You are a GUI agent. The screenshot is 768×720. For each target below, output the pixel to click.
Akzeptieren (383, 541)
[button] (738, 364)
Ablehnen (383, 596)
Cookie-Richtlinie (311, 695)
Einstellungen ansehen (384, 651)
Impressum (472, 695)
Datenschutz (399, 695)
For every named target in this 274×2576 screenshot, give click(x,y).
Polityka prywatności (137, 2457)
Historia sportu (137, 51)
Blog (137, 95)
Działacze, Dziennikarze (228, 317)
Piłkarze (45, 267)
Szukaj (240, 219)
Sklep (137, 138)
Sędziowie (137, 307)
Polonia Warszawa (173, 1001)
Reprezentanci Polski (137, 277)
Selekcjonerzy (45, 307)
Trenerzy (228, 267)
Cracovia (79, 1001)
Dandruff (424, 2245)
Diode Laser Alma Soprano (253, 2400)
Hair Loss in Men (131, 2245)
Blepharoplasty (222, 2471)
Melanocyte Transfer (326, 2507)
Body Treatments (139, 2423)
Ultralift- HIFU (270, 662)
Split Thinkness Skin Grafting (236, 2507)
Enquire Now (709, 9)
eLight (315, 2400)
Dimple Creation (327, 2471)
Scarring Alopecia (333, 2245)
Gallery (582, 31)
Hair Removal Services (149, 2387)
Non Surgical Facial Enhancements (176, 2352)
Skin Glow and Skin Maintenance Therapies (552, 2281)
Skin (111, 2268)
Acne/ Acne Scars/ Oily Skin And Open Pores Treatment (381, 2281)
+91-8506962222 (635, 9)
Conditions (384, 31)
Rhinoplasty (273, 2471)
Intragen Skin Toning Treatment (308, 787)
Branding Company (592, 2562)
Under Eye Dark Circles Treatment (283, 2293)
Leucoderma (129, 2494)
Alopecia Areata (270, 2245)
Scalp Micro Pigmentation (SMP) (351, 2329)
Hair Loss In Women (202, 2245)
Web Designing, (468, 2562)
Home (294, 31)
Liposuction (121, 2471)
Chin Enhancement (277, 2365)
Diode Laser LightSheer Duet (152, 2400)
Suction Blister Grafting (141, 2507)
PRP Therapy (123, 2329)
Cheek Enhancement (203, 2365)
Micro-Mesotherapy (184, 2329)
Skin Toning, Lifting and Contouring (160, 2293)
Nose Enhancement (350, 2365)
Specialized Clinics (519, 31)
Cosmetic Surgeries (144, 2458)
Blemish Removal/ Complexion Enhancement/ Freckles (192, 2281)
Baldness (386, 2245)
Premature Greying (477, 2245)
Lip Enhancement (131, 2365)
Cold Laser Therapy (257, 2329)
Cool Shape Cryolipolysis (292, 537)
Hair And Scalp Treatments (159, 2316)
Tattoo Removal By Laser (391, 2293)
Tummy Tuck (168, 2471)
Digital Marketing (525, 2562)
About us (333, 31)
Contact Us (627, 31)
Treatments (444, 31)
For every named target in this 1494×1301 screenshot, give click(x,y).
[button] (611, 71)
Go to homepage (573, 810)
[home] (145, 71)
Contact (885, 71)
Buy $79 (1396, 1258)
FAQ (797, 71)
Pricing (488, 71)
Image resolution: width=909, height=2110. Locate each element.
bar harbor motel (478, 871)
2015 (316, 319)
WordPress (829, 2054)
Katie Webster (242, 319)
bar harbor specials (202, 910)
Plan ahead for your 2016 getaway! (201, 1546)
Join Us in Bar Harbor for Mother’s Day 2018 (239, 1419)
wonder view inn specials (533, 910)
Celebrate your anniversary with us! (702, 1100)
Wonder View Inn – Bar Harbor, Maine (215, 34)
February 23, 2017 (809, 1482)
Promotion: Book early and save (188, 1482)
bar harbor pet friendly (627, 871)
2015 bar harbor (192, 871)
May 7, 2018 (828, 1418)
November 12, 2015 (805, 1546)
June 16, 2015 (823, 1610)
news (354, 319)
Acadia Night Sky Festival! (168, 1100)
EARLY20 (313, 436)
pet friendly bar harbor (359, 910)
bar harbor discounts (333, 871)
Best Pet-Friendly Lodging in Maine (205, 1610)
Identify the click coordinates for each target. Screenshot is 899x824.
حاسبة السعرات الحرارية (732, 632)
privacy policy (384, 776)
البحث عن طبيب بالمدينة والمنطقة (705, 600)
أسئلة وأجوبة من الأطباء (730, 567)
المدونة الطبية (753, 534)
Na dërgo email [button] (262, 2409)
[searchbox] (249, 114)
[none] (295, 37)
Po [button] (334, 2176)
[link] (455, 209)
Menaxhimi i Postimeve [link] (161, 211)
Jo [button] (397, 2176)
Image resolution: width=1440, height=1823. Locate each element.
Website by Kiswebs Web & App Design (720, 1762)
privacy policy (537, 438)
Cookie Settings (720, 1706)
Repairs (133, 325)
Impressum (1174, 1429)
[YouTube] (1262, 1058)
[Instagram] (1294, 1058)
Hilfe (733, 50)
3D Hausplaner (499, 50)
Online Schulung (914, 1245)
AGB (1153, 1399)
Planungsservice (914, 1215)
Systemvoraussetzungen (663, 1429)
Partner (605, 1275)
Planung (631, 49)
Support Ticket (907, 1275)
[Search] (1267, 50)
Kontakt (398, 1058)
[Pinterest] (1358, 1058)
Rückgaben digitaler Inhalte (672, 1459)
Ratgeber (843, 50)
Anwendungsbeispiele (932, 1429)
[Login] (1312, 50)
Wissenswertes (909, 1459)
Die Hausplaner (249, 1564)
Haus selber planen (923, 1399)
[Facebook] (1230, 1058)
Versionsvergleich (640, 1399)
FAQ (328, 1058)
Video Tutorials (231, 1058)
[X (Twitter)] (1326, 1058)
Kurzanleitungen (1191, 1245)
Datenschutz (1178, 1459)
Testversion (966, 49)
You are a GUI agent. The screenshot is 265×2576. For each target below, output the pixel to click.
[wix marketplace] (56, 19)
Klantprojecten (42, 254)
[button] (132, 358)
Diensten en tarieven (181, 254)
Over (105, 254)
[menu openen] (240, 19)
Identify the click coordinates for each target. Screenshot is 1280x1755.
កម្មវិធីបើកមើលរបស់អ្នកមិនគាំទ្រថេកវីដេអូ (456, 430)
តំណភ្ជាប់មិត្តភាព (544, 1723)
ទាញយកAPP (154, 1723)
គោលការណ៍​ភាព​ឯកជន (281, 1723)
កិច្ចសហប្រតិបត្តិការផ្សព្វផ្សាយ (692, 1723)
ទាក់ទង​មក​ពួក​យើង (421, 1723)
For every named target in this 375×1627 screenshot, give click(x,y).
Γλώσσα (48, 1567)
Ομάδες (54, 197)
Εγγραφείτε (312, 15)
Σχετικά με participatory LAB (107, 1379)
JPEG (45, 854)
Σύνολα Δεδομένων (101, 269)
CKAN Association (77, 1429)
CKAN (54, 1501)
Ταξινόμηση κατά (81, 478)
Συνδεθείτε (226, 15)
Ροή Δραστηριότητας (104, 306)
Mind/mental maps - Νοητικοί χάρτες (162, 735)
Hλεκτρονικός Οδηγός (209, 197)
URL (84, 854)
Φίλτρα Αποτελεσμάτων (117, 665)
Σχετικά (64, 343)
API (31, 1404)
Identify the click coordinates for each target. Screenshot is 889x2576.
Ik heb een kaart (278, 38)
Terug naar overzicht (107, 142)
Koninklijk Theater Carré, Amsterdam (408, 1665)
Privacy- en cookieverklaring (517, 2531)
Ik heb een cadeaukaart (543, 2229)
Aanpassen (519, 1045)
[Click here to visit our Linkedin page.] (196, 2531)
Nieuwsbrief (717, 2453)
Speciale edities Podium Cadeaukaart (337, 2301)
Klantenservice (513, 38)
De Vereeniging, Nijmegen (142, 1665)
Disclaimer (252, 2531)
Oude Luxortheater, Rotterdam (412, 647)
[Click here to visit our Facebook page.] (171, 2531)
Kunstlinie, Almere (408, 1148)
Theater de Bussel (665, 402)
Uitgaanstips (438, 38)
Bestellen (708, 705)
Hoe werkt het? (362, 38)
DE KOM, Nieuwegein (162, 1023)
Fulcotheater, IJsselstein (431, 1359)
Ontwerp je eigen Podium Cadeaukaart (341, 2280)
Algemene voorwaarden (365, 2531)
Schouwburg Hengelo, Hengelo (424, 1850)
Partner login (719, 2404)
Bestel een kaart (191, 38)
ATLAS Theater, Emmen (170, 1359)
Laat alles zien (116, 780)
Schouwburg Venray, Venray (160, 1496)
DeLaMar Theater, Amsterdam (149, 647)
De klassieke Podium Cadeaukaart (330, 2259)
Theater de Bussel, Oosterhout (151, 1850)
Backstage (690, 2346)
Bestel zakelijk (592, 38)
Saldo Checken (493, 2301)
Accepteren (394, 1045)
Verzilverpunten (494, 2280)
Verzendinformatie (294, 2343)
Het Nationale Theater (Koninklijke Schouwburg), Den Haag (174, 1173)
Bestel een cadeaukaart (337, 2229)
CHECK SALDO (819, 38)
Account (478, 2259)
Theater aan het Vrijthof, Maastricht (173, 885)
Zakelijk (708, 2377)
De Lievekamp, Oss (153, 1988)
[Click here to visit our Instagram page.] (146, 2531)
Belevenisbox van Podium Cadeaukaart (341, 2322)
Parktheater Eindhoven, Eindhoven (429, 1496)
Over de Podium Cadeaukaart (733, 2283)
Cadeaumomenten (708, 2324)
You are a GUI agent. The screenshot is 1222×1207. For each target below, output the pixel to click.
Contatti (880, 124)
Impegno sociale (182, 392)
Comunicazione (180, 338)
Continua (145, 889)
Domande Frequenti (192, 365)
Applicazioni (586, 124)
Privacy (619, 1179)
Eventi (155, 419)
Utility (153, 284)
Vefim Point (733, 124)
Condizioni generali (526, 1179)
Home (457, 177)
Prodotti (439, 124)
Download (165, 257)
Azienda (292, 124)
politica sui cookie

▶ _REQUIREMENT_
Copy out the records from their first line through the line that contains "Datenschutz (399, 695)", keeping every line as it stands, and stop there.

▶ _ANSWER BELOW_
You are a GUI agent. The screenshot is 768×720. For each target below, output the pixel to click.
Akzeptieren (383, 541)
[button] (738, 364)
Ablehnen (383, 596)
Cookie-Richtlinie (311, 695)
Einstellungen ansehen (384, 651)
Impressum (472, 695)
Datenschutz (399, 695)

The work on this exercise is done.